• LISTED ENTRIES:
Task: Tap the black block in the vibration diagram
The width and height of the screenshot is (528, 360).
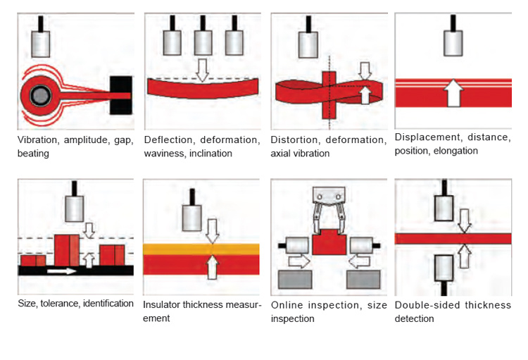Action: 121,95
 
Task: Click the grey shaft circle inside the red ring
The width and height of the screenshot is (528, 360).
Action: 40,95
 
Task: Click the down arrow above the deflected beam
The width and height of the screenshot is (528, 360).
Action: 202,70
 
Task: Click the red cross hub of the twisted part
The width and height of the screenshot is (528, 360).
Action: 329,94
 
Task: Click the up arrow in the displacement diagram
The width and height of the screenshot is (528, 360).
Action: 453,93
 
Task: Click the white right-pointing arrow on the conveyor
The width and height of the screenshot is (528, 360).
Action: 62,271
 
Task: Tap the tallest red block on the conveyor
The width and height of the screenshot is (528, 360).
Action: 67,250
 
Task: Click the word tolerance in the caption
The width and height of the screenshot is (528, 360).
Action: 60,304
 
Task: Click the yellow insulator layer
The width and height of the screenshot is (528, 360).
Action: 201,249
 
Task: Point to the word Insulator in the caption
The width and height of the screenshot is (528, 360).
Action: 162,305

• TASK REQUIREMENTS: Return each line from the rows above that contains the string "word".

• RESPONSE TO THIS TASK:
Task: Click the word tolerance in the caption
Task: Point to the word Insulator in the caption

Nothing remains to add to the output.